Du côté des sensations allant de pair avec elle, je suppose qu'il s'agira plutôt de sensations désagréables, résultats à pleine maturité de karma non vertueux - en dépit de l'expression "bonne fatigue". D'après ma expérience, la paresse quant à elle (sur le moment tout au moins) accepte volontiers des sensations certes souillées mais bien agréables nonobstant (Cf. moments de farniente, etc.).
Mais il y a aussi l'emploi de fatigue au sens de lassitude ou de dégoût envers, par exemple, le samsara : une telle fatigue serait éminemment bonne et vertueuse. Dommage qu'elle soit si rare...
Tout bien réfléchi, merci infiniment à S. d'avoir soulevé la question.
* Selon le bouddhisme, la paresse peut se présenter sous trois formes : - fainéantise ; - découragement ; - énergie déployée en des activités mauvaises (c'est-à-dire soit carrément négatives, soit superflues).
Peut-être que l'on peut aussi parler de la fatigue qui vient du manque de sommeil ou de repos. Fatigue qui serait différente de celle plutôt reliée à la lourdeure physique de la torpeur, bien que l'un puisse entrainer l'autre.
RépondreSupprimerJe pense que l'on peut aussi distinguer fatigue physique et fatigue mentale, bien que là aussi les deux restent assés dépendants (mais, par exemple, j'immagine bien qu'un pratiquant avancé puisse avoir déja bien affaiblit la torpeur et sache conserver longtemps la clarté et vivacité de son esprit alors même que son corps subit une forte fatigue, par exemple du fait d'une maladie).
Quand à la fatigue qui relève de la forme "du côté du toucher", sensation désagréable et donc résultat d'un karma non-vertueu, cela me fait penser, d'une façon générale, que ressentir ce genre de fatigue est directement lié à notre condition particulière de renaissance avec des agrégats souillés qui fait que l'on se retrouve à avoir besoin d'un minimum de sommeil (certains animaux ont besoin de bien plus de sommeil que nous , et certains dieux n'en n'ont pas besoin du tout, à ce qui parait...)
Quand à la torpeur qui accompagnerait systématiquement toute manifestation de facteurs perturbateurs, je reste perplexe. Car si j'ai bien compris, lorsque l'on réalise le calme mental, la torpeur devrait être éliminée (totalement ?),pourtant des facteurs perturbateurs peuvent encore se manifester.
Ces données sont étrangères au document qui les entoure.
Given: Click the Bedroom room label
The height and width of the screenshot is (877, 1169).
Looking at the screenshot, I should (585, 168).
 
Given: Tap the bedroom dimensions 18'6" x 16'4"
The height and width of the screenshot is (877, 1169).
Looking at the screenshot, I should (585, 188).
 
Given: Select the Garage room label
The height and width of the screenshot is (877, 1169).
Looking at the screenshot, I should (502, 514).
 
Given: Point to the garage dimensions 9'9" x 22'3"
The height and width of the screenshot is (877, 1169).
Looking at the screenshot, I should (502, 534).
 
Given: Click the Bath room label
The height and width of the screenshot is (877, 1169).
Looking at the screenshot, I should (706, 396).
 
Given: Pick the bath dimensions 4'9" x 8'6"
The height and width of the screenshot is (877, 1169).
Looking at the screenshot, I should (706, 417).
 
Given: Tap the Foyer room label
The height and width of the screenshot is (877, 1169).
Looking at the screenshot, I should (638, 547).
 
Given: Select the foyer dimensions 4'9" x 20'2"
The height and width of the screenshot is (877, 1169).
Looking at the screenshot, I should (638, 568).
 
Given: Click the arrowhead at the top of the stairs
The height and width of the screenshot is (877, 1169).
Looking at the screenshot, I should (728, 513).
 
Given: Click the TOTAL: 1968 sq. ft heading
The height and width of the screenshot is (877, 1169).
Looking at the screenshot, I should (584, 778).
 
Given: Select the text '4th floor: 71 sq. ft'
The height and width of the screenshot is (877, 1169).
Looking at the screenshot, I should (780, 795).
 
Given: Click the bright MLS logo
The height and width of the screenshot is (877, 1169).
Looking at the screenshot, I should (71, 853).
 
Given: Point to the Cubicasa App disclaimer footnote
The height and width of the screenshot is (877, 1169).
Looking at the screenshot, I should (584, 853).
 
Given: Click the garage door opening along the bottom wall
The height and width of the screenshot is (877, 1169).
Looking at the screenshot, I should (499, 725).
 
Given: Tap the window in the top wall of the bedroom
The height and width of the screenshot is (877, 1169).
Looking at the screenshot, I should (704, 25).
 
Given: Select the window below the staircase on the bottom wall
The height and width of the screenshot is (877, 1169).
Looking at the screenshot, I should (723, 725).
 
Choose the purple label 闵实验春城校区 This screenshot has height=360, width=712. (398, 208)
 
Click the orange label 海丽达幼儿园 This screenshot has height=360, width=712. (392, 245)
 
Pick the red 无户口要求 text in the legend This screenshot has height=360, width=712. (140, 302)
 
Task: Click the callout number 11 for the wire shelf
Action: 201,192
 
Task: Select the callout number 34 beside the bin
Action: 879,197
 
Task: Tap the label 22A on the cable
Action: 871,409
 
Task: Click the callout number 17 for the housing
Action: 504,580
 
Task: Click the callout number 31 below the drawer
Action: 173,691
Il faudrait préciser ce point, svp.
Et puis, en ce qui me concerne, je me vois bien accomplir des activités inutiles imprégnées de divers facteurs perturbateurs avec absulument aucune lourdeur physique apparente, bien au contraire !
Peut-être il faudrait préciser un peu plus ce qu'est la torpeur...
De toute fdaçon, une chose est certaine : les facteurs perturbateurs (ou émotions perturbatrices),à la longue,c'est ...fatiguant!
Ivan.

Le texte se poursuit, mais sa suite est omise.